An anonymous reader writes "Linux developers are now working on open-source 3D support for NVIDIA's Tegra in cooperation with NVIDIA and months after the company published open-source 2D driver code. There are early patches for the Linux kernel along with a Gallium3D driver. The Tegra Gallium3D driver isn't too far along yet but is enough to run Wayland with Weston."

5 of 54 comments (clear)

  1. Excellent by Anonymous Coward · · Score: 4, Funny
  2. Re:OUYA to benefit? by Anonymous Coward · · Score: 5, Informative

    Backer units are already shipping. It's a little late to be crapping on it as vaporware.

  3. Re:OUYA to benefit? by Gadget_Guy · · Score: 5, Informative

    Yeah, you let me know when I can walk down to Fry's and pick one up.
    Until then, vapourware.

    By that logic, it will always be vapourware because there isn't a Fry's within walking distance of me.
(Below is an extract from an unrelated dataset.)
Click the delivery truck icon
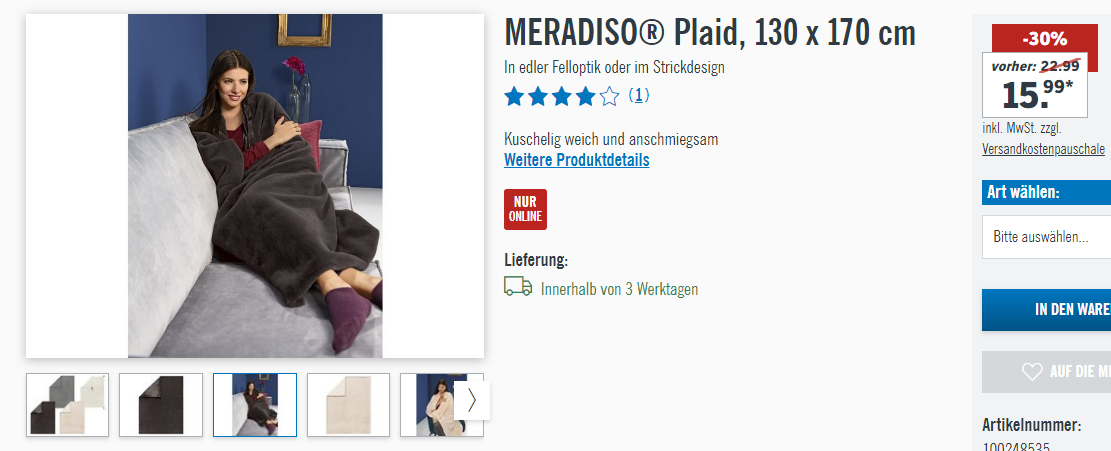The width and height of the screenshot is (1111, 451). (x=518, y=287)
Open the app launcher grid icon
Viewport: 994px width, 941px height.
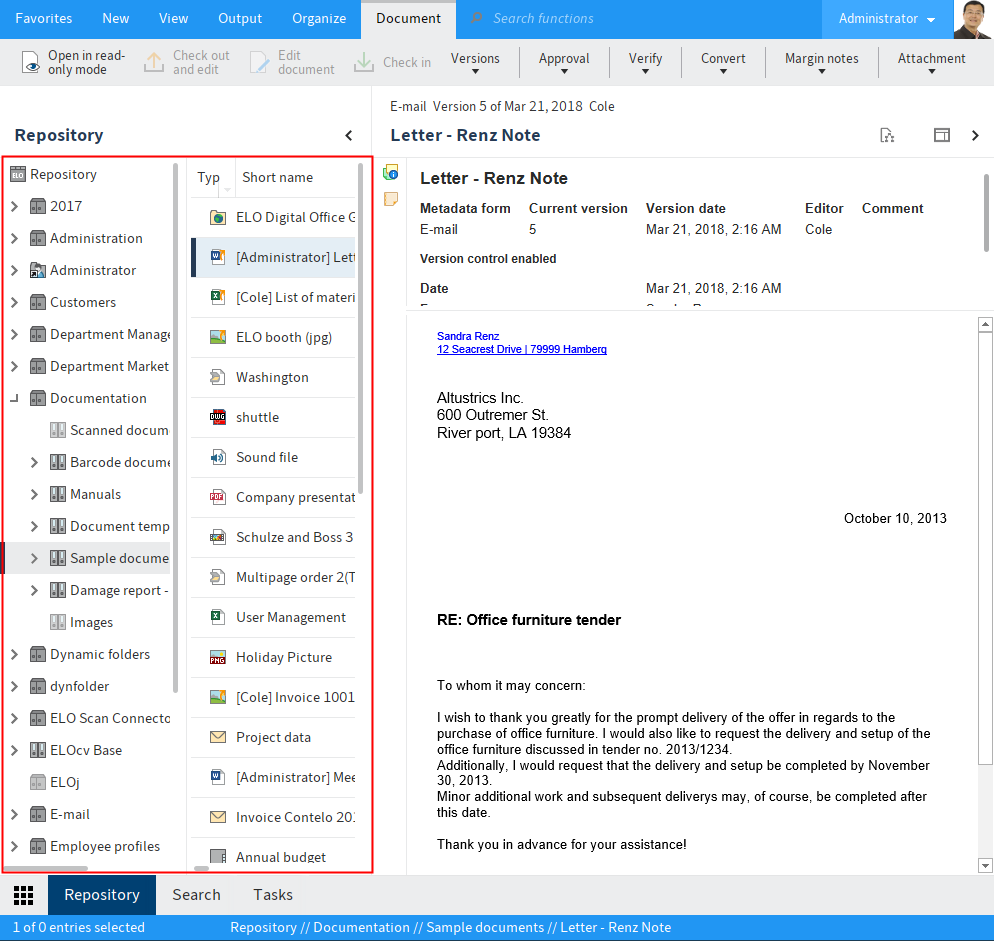coord(24,895)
On the other hand, you could look at the reports of the unit shipping to their backers, then see that they have a release date of April for pre-orders & June for the general public. Perhaps then you might realise that the world doesn't revolve around you. A product can be considered released without you personally being able to find one in a particular store.

    We are not talking about Sony or Microsoft, with huge manufacturing and distribution capacity. The difference with this console is that you heard about it at the stage where they would normally be talking to venture capitalists. There wasn't some premature announcement designed to stop people from buying competitor's products. There was never a suggestion that this was a product that was ready to ship, it was always spoken about being in the design stage. It does not deserve to have derogatory labels just because you are impatient.

  4. Not open source, but open documentation by dutchwhizzman · · Score: 5, Informative

    What NVidia did was document a very small and specific part of the chipset. They previously opened documentation of 2D accelleration, now the 3D part. The part that accelerates media playback is still closed. Given the fact that this is a SoC that will most likely be used for media playback just as much as for gaming and it's not their own driver code they have released, I'd not consider this open sourcing. They are merely releasing part of the specifications so third parties can develop drivers. Yes, they are actively helping one company, but there is no actual working code available as open source yet. Not from the 3rd party company, nor from NVidia themselves.

    --
    I was promised a flying car. Where is my flying car?
    1. Re:Not open source, but open documentation by div_2n · · Score: 4, Insightful

      If you want a full open source driver stack, then AMD is THE way to go. I know there's some effort to reverse engineer the NVIDIA closed drivers that's making progress, but there's actually paid AMD employees developing open drivers based on the opened specs for their platform. That's the good news.

      Here's the bad news. The progress on the AMD open drivers is sloooooooooow because the number of paid employees working on the drivers is very few and the number of volunteers is very few too.

      The silver lining is that as features get implemented, they move forward to new generations pretty nicely with the new Southern Island chipsets being an exception. The state of THOSE open drivers is an absolute mess considering devices with that chipset have been shipping for quite a while. Allegedly, that chipset will be the basis for new cards for a while, so as the support improves for the Southern Islands, new cards should benefit immediately.